Tendo, por ocorrer prescrição, os 7º a 14º Réus sido absolvidos dos pedidos e os restantes Réus sido absolvidos, em parte, do pedido indemnizatório, sustentam os Apelantes que, em sede de réplica, responderam à exceção e invocaram argumentos que o tribunal a quo nem sequer abordou.

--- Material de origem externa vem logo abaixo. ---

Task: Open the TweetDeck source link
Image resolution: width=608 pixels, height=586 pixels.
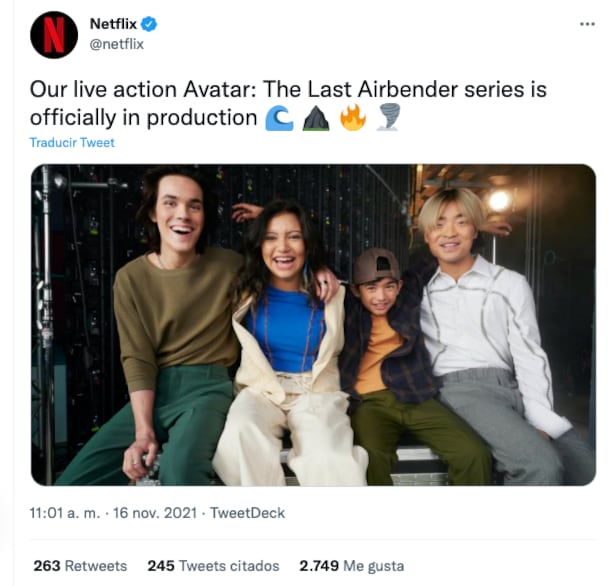Action: 247,513
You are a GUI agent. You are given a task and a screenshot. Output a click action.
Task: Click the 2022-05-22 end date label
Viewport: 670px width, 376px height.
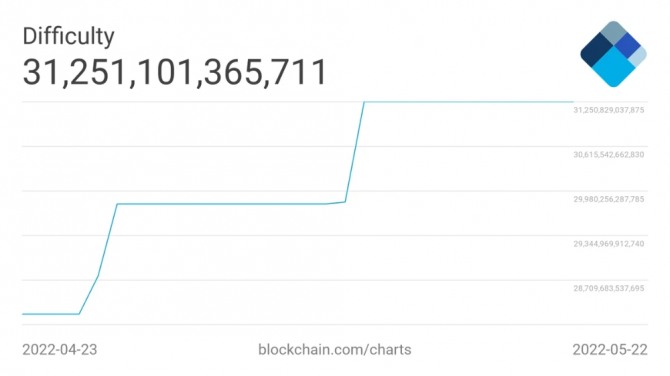(610, 350)
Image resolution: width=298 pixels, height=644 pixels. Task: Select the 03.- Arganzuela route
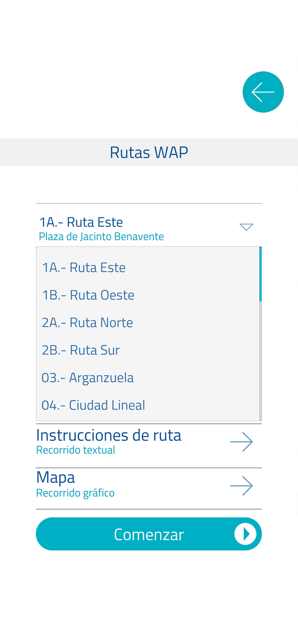(87, 377)
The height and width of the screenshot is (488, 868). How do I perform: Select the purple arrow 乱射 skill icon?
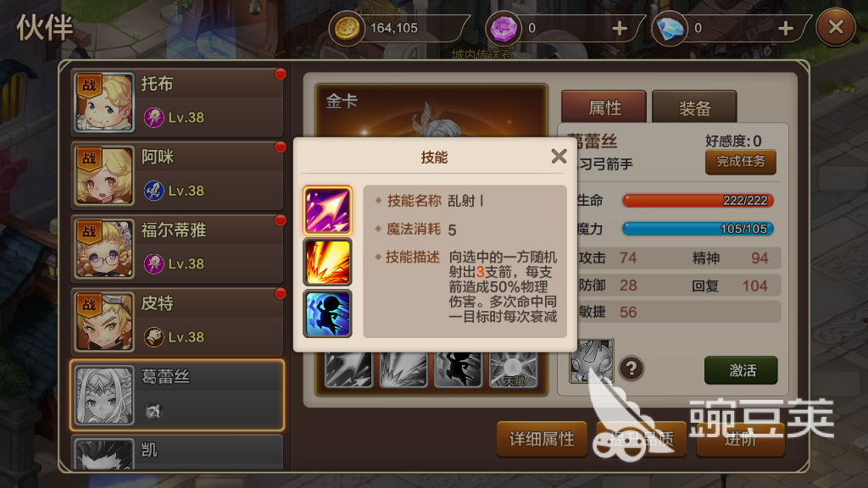[327, 210]
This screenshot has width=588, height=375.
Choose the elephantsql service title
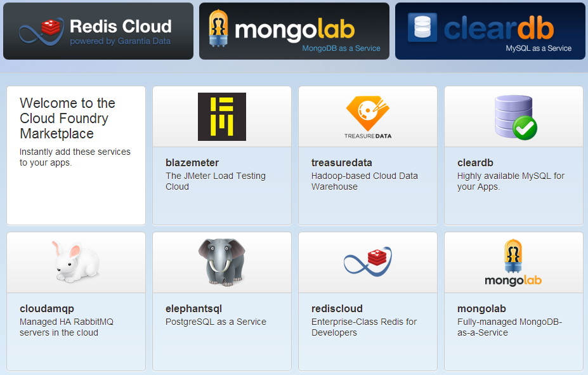tap(194, 308)
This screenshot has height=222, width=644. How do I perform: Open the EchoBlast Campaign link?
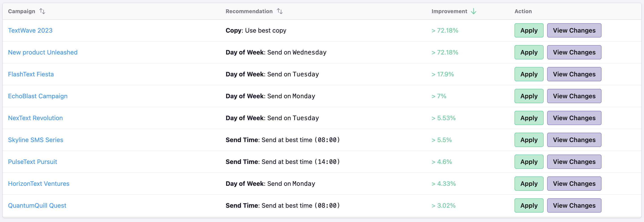click(x=38, y=96)
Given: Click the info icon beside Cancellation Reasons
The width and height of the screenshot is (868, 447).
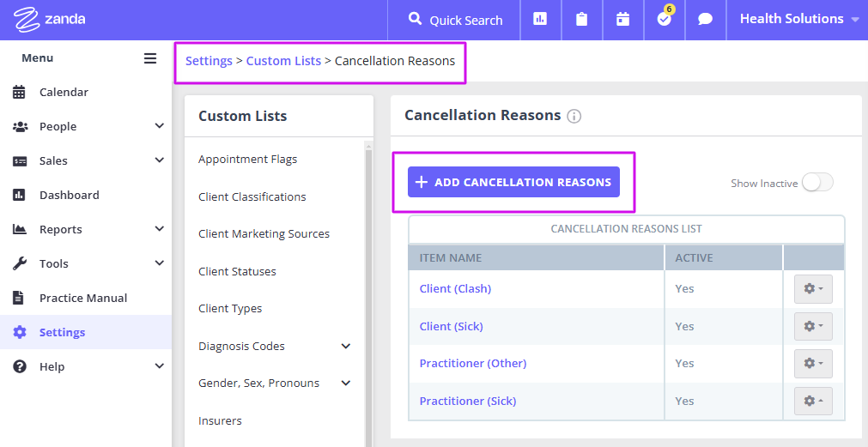Looking at the screenshot, I should (574, 116).
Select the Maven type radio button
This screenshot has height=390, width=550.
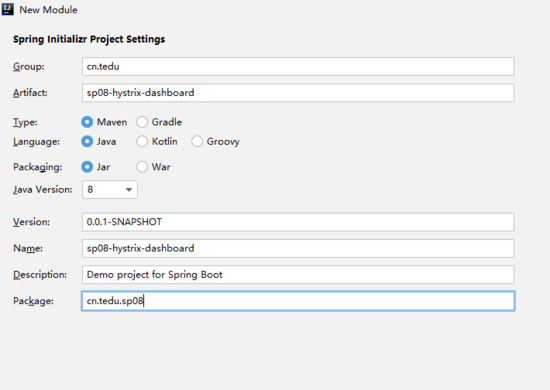pos(87,122)
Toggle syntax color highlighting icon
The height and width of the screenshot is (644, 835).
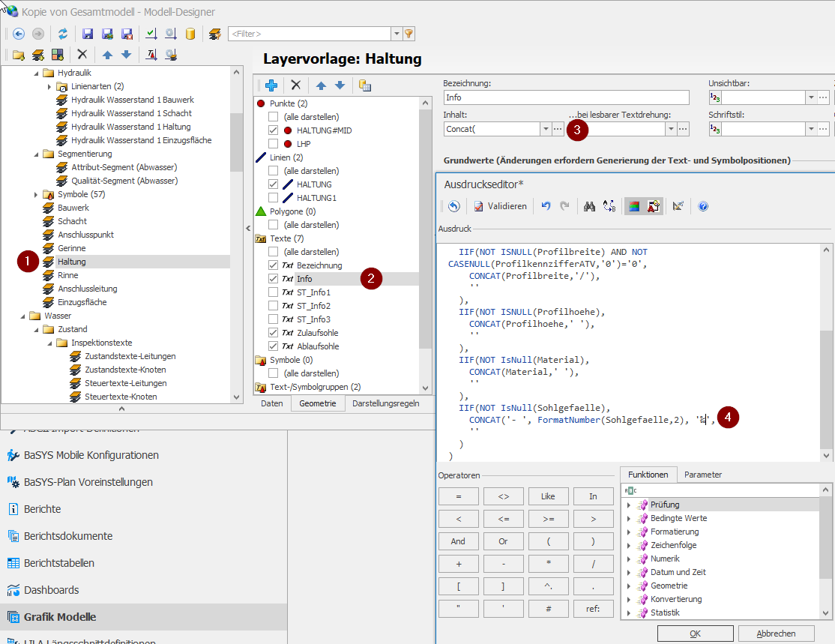click(x=633, y=206)
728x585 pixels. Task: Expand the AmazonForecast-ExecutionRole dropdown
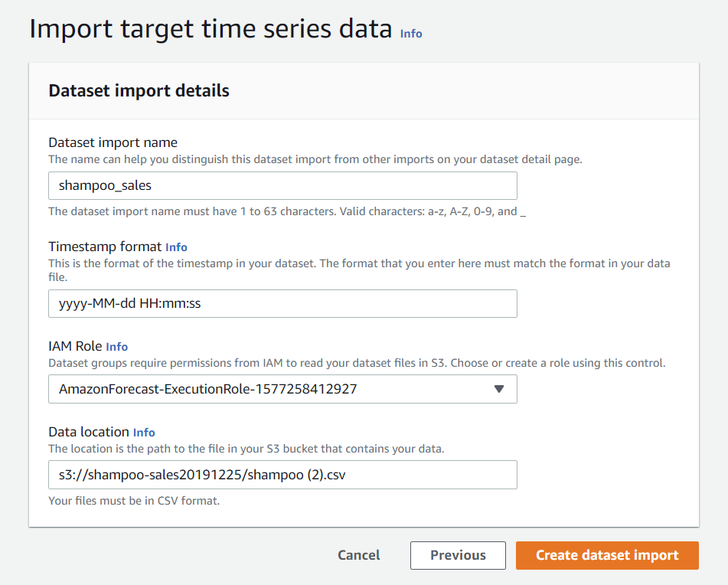click(x=282, y=389)
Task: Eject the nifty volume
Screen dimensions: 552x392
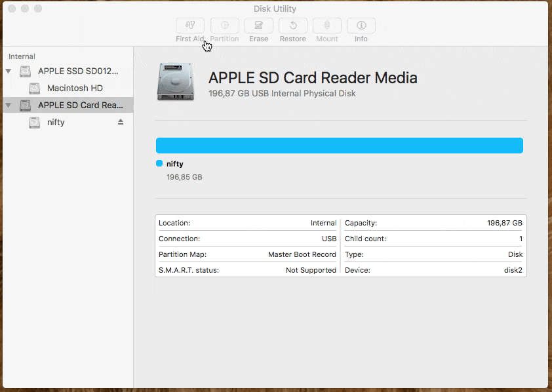Action: pos(122,122)
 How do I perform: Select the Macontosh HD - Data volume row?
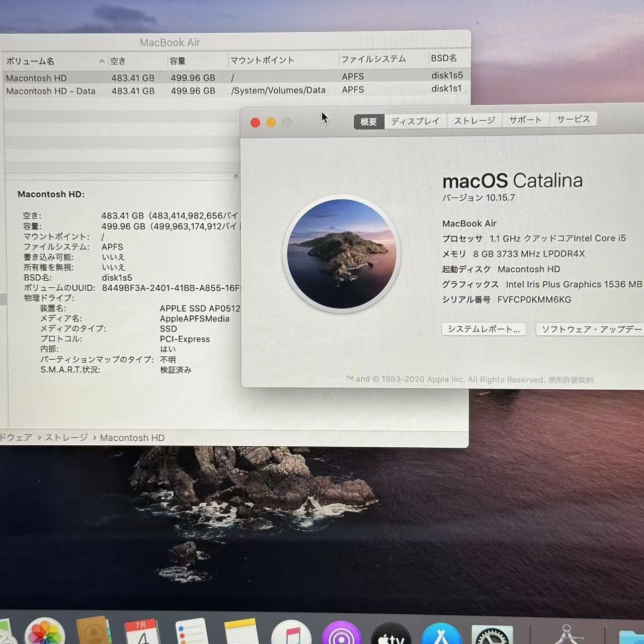point(50,91)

Afirmam que não se verifica prescrição, primeiro, porque os danos alegados são provenientes de factos criminosos, pelo que a prescrição não é contada por via da norma do nº1, do art.º 498.º, e, depois, como os factos criminosos são punidos com penas que podem ir até aos 8 anos de prisão, nos termos conjugados dos artigos 279.º e 280.º do Código Penal em vigor à data dos factos, os prazos de prescrição vão até 10 (ou 15) anos, conforme art.º 118.º do Código Penal. Sustentam que “se estas regras são aplicadas até nos “singelos” acidentes onde apenas há ofensas à integridade física simples como é que não são aplicadas num caso grave de poluição de águas seja as privadas dos autores sejam as públicas do curso de água para onde corriam os efluentes a céu aberto? Para além do facto de se estarem a verificar danos em períodos sucessivos e continuados, sempre se verificaram que havia danos não prescritos nos 3 anos anteriores à propositura da ação, bem como se vão verificando danos não previstos a cada instante que passa. Isto se se adotasse a tese dos RR, o que não se aceita nem admite”.
A presente ação funda-se em responsabilidade civil extracontratual por factos ilícitos.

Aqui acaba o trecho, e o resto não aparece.